С ребятами мы предпочитали избу из простых наивных заблуждений, что изгнав дымом комаров (изба курная, при топке печи дым выходил наружу через дверной проем и форточное окно, закрывавшееся подогнанным деревянным бруском), мы спокойно переночуем - девчата и взрослые предпочитали ночевать в самодельных палатках.

Комары и мошкара находили возможность беспрепятственно и нагло по ночам изгаляться над нами, пили нашу юную кровь без стеснения да так, что по утрам лица и открытые места тел покрывались опухолями от укусов этих тварей.

Вечером, перед отправкой меня домой, бригадир Педор Вань (Иван Федорович) наказал к концу рабочего дня приготовить баню.

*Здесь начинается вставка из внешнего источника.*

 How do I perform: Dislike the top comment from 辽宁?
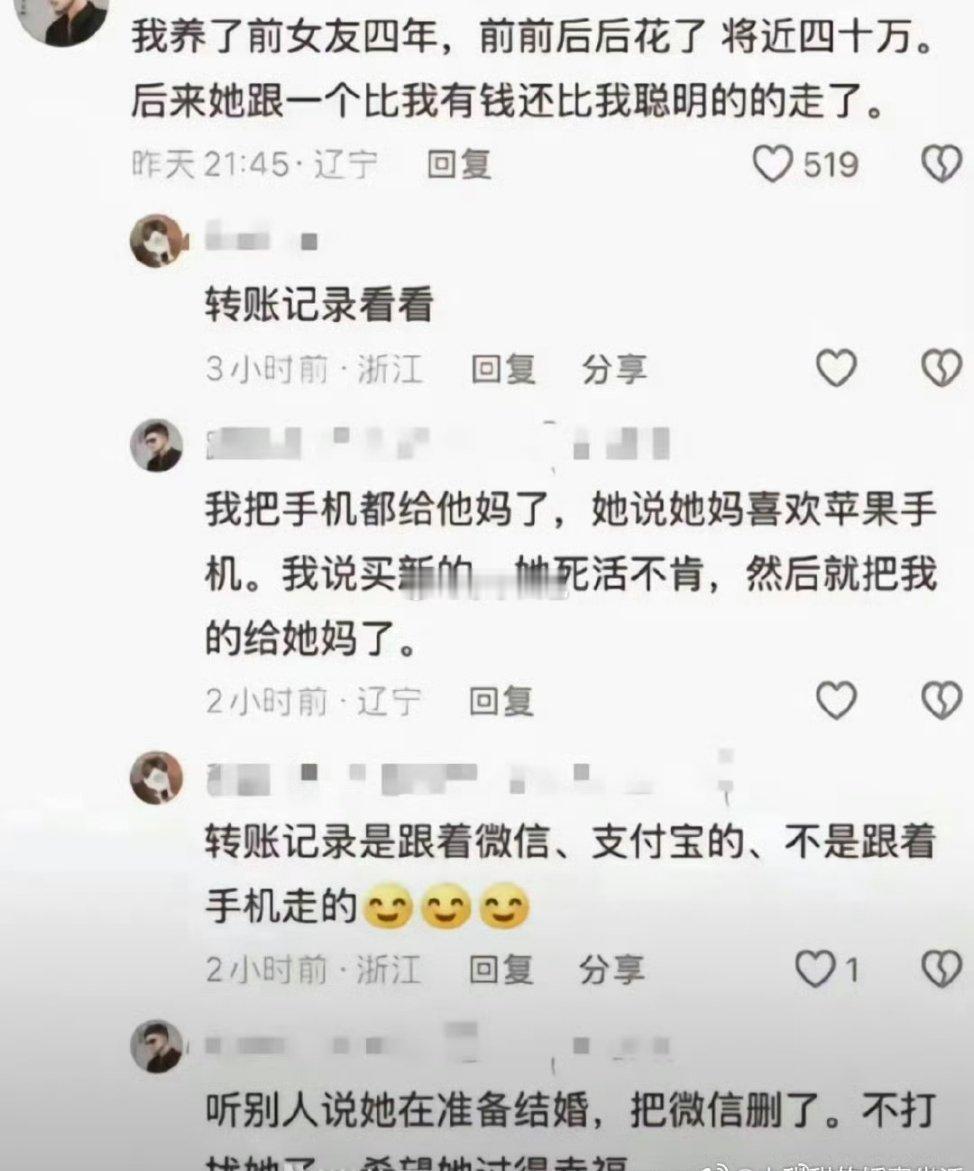[941, 164]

Для чего после полудня отправили двух мальчишек заготовить дрова и истопить под баню нашу избушку.

Предвкушая возможность попариться и помыться теплой водой в горячей бане, мы были разочарованы, когда узрели, что вместе с нами, мужским составом, в баню потянулись взрослые женщины, а за ними и девчата. Мы, мальчишки, в ужасе от такой бесцеремонности женщин приютились в уголке бани, где, прикрыв руками свои мужские достоинства, скромно стояли прижавшись друг к другу.

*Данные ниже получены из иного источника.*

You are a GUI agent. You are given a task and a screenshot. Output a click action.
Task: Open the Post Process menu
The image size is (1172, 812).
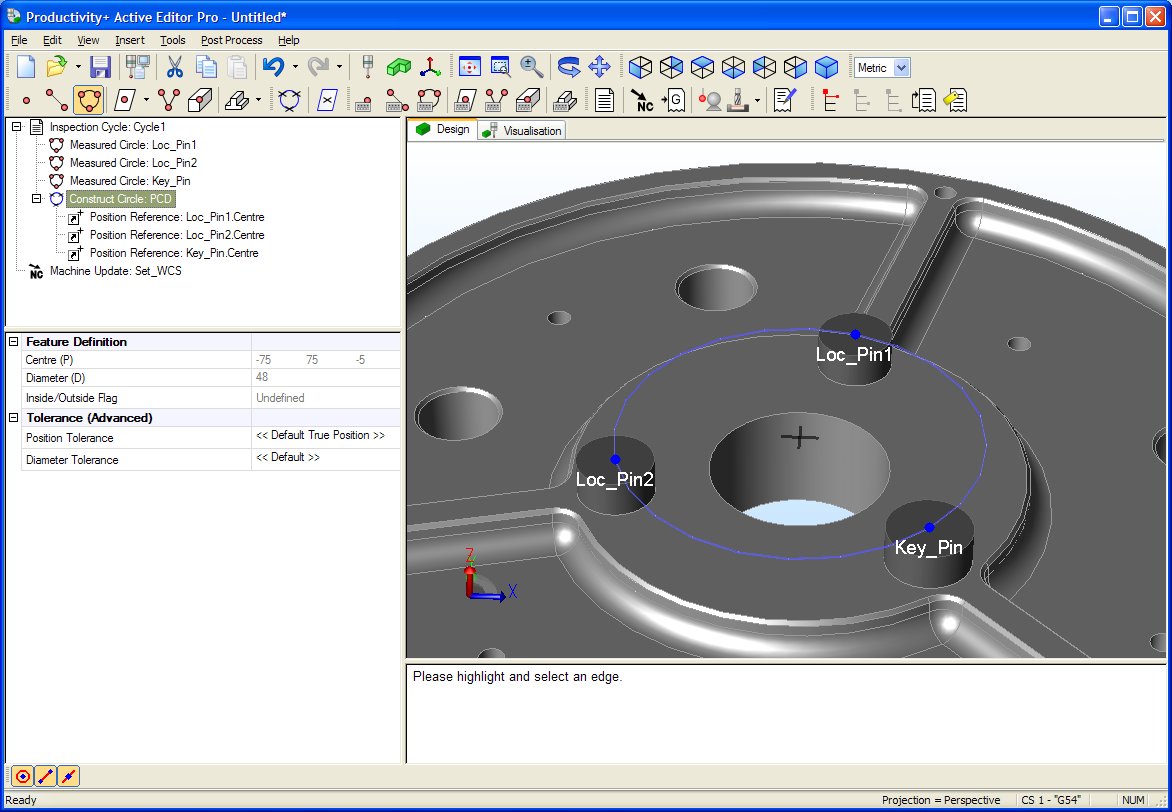231,40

- Вы что, молодёжь, приуныли? - внезапно в клубах водяного пара раздался голос Алексея Павловича (вернулся с войны, закончив ее в Берлине), известного любителя женского пола, жена которого имела обыкновение ревновать его к каждому пню, - веселей смотрите на жизнь, женщины не кусаются. Здесь все равны, но мы обязаны им уступить - это вам не домашняя баня, где вы привыкли ходить в баню без женщин и раньше их.

Мы постарались как можно быстрее выскочить из этой тесной бани, и под смех женской половины, едва успев вымыть головы, повыскакивали из бани, бросаясь в холодную, обжигающую речную воду.

Вода в реке Йирва почти никогда сильно не согревалась, она всегда держалась на низком температурном уровне.

После бани мы получили мощный заряд охлаждающей тело воды. Река обладала неимоверной «холодной аурой», не боюсь этих слов, неуважительно к ней относившимся: «храбрые» парни, забыв этот постулат, иногда выпив самогона, решали купаться и, нырнув в реку, больше не всплывали (особенно часты стали подобные случаи повторяться, когда появились лодочные моторы, и выпившие мужики, случайно упав в воду у берега, где вода была по колено, получали разрыв сердечной мышцы). Приходилось их мертвые тела искать с помощью рыбацких сетей и багров. Но проходило время, и снова находились смельчаки наступать на «грабли», поспорить с рекой под «градусом».

Никогда река не прощала таких поступков: как пёс, не терпящий запаха алкоголя, так и река забирала к себе такого смельчака в назидание другим.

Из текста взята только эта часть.